- What is needed
Each line from the one with "Affiliates (71, 823)" through the last line below must be written out exactly. Do not copy pictures.

- Collected data entries
- - - - - - -
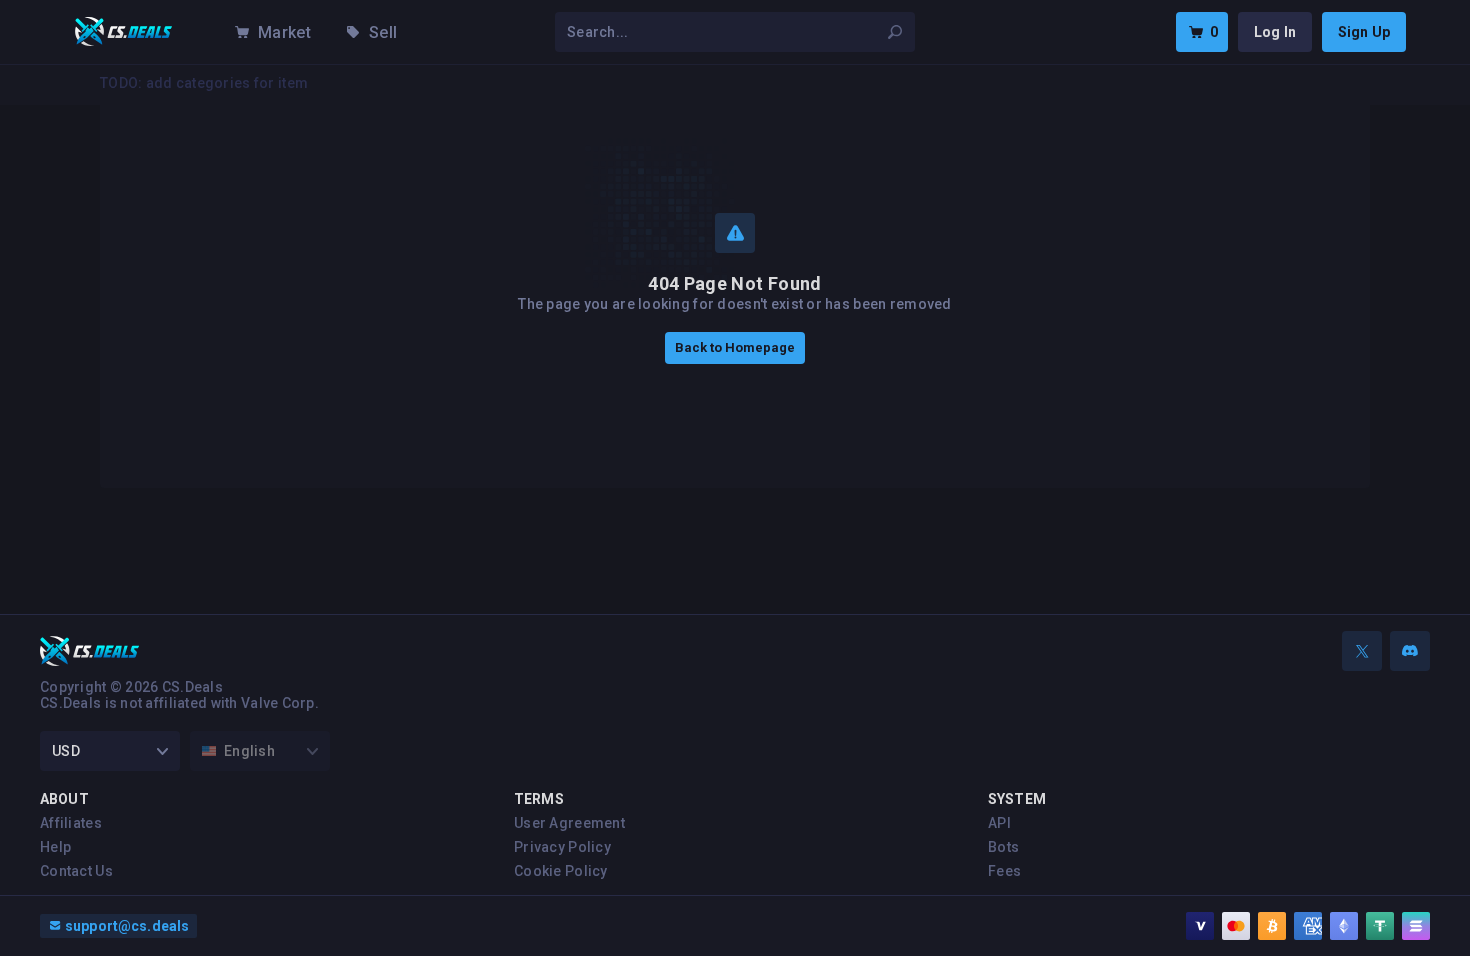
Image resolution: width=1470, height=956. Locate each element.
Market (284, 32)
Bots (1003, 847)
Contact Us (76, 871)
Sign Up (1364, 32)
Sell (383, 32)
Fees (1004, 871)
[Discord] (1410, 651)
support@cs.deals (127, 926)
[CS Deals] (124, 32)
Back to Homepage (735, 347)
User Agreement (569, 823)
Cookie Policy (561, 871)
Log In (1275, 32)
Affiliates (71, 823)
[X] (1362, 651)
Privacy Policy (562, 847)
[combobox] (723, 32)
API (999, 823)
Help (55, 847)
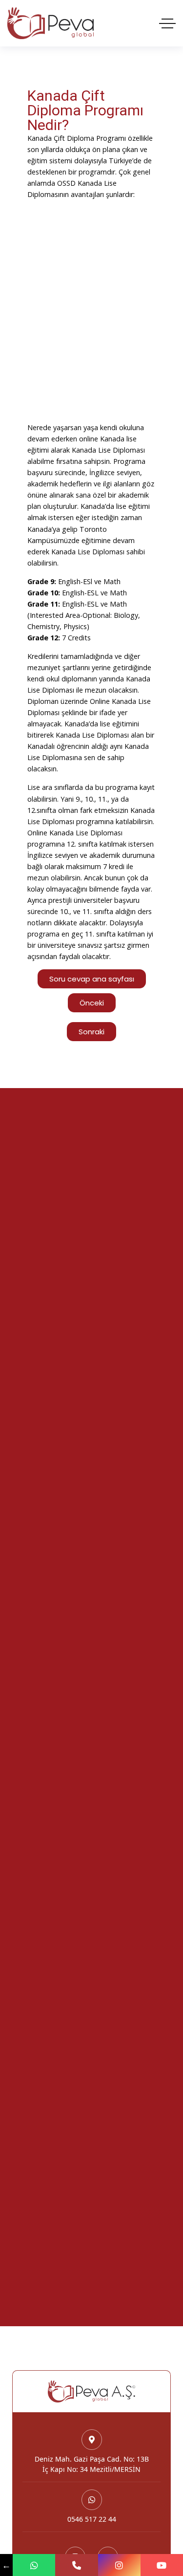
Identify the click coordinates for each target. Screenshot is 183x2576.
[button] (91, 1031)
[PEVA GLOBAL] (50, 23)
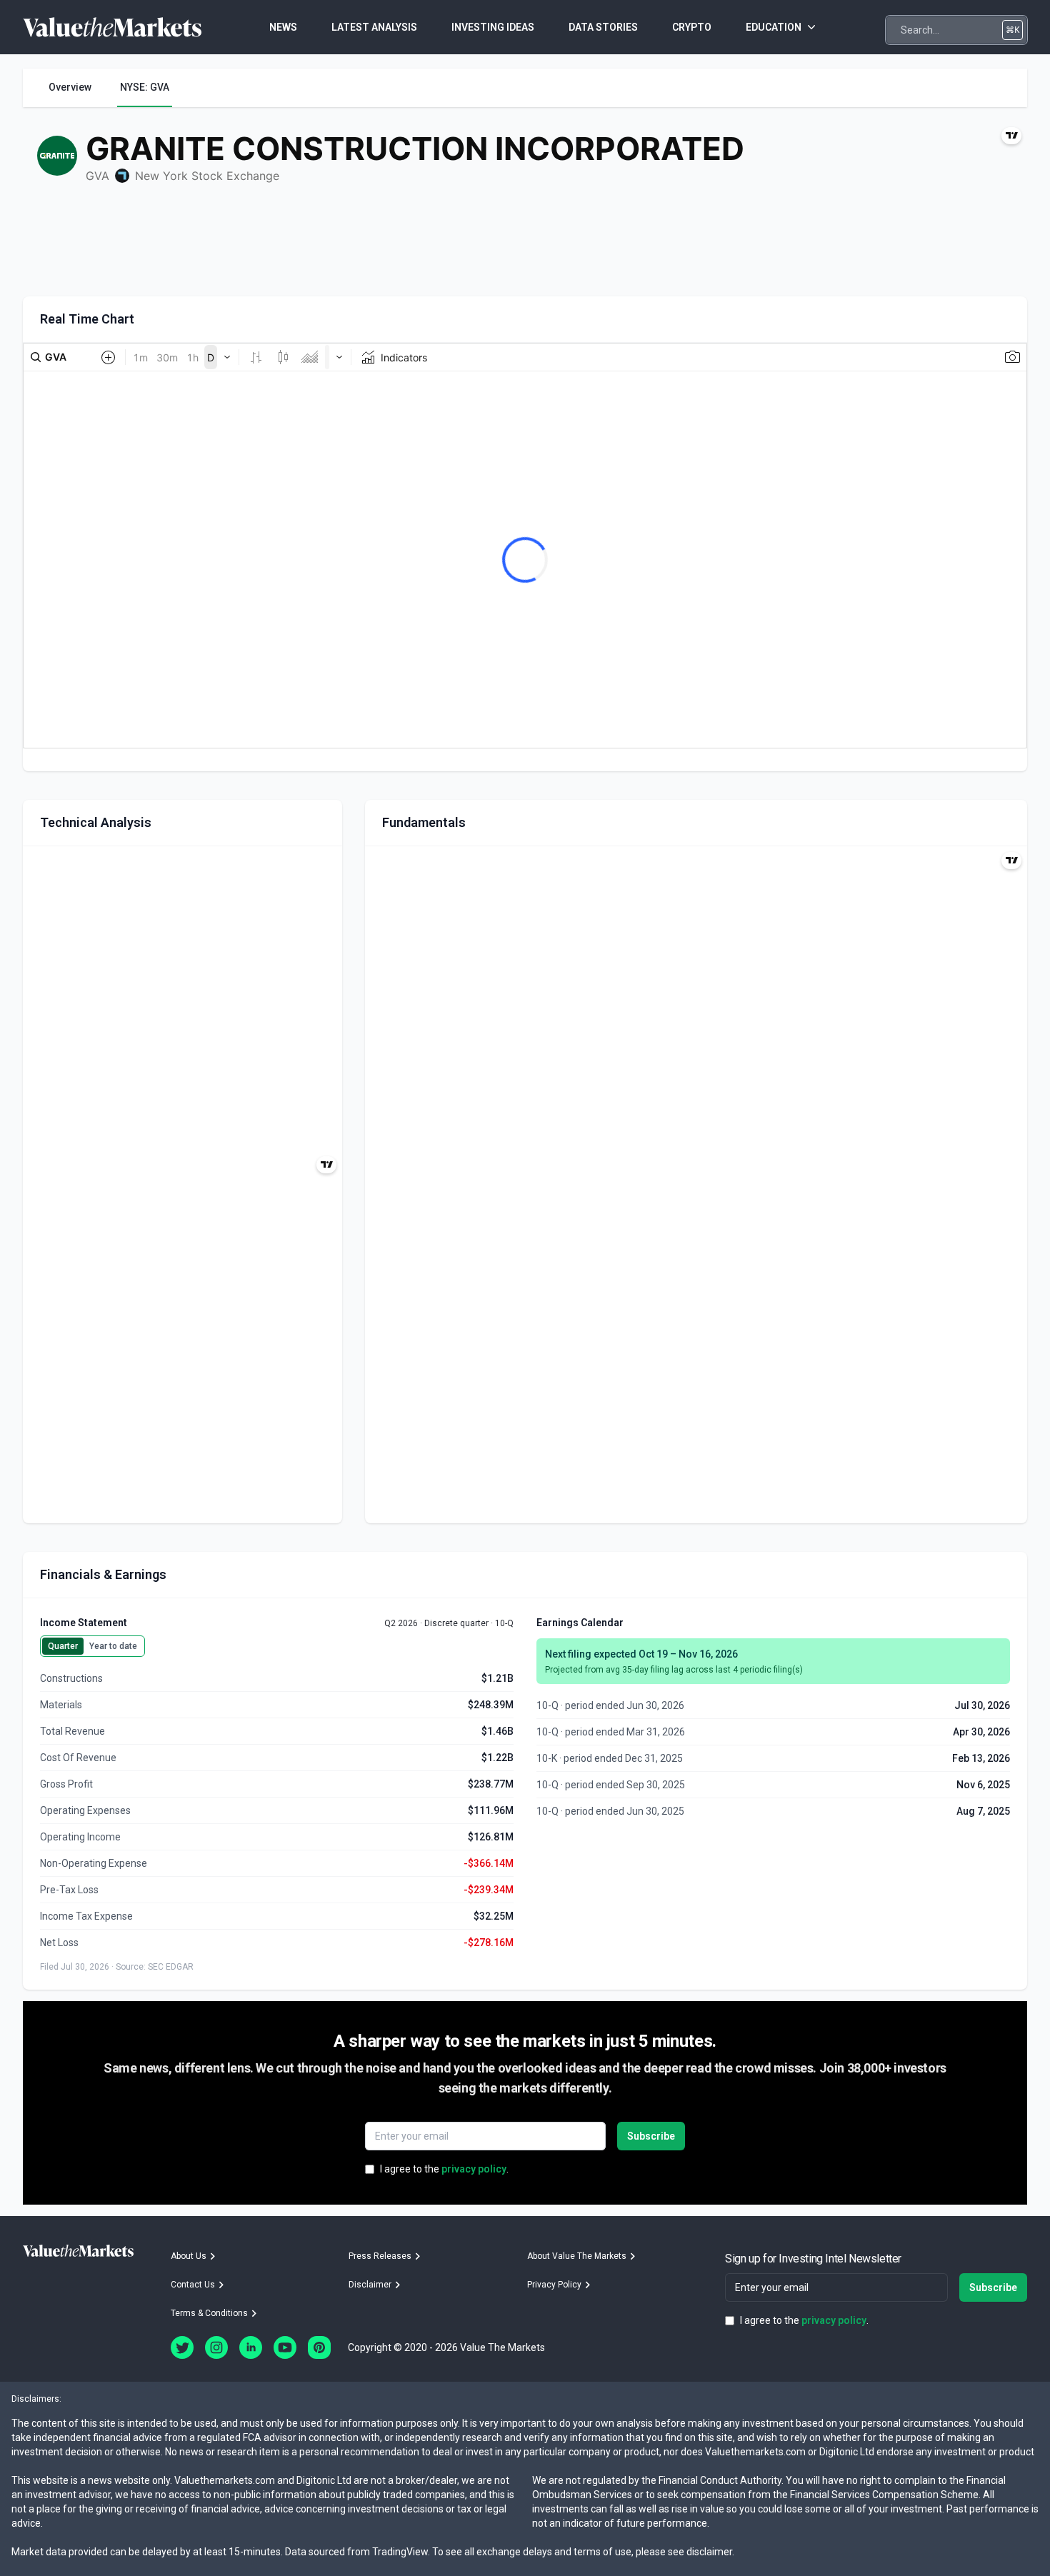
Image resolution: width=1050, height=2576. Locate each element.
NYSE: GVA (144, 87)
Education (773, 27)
- - - - - - -
- Answer to this exercise
Affiliates (71, 823)
[X] (1362, 651)
Privacy Policy (562, 847)
[combobox] (723, 32)
API (999, 823)
Help (55, 847)
Identify the click coordinates for each target. Screenshot is 183x2576.
[button] (91, 1031)
[PEVA GLOBAL] (50, 23)
Image resolution: width=1050, height=2576. Locate each element.
NYSE: GVA (144, 87)
Education (773, 27)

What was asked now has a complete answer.